> WORK INSTRUCTIONS
Among the records that follow, set down only the lines from the one containing "Ahoi Ashtami Puja date and Muhurta (393, 244)" to the one containing "October (399, 109)", both included, exactly.

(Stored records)
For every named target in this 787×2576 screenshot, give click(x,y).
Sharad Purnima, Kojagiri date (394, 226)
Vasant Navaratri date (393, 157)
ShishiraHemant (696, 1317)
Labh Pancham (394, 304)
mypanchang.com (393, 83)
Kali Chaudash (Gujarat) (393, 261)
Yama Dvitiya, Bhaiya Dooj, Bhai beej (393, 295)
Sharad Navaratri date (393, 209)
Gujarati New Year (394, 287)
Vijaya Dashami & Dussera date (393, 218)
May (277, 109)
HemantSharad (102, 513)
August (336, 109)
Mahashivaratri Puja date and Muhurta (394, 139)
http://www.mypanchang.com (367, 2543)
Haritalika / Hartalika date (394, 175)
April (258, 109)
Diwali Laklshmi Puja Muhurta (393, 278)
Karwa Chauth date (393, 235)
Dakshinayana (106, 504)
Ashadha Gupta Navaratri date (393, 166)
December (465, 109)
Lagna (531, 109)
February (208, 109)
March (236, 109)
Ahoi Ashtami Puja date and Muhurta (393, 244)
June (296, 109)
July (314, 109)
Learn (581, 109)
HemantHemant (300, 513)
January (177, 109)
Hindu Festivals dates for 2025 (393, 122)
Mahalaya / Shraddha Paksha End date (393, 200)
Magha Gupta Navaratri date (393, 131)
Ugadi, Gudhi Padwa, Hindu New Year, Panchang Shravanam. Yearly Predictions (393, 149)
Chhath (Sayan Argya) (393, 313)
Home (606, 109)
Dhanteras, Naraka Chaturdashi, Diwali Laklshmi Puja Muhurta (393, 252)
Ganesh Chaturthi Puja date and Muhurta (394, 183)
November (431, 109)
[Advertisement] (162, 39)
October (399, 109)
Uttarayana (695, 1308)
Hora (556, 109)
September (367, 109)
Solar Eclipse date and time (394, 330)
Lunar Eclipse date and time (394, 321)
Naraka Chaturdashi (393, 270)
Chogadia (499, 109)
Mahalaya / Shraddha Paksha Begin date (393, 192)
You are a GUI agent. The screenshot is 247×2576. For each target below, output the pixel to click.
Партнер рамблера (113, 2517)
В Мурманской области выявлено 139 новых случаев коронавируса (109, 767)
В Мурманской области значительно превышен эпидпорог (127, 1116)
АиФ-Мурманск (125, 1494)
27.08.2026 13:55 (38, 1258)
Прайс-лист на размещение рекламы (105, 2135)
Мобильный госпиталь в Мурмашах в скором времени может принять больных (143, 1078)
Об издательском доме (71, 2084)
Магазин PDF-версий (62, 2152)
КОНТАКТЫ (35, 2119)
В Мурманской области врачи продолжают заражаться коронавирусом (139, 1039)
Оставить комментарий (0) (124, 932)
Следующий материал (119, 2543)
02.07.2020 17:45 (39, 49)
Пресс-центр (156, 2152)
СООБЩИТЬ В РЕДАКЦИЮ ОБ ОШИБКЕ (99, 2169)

> RESPONSE AREA
Ahoi Ashtami Puja date and Muhurta (393, 244)
June (296, 109)
July (314, 109)
Learn (581, 109)
HemantHemant (300, 513)
January (177, 109)
Hindu Festivals dates for 2025 (393, 122)
Mahalaya / Shraddha Paksha End date (393, 200)
Magha Gupta Navaratri date (393, 131)
Ugadi, Gudhi Padwa, Hindu New Year, Panchang Shravanam. Yearly Predictions (393, 149)
Chhath (Sayan Argya) (393, 313)
Home (606, 109)
Dhanteras, Naraka Chaturdashi, Diwali Laklshmi Puja Muhurta (393, 252)
Ganesh Chaturthi Puja date and Muhurta (394, 183)
November (431, 109)
[Advertisement] (162, 39)
October (399, 109)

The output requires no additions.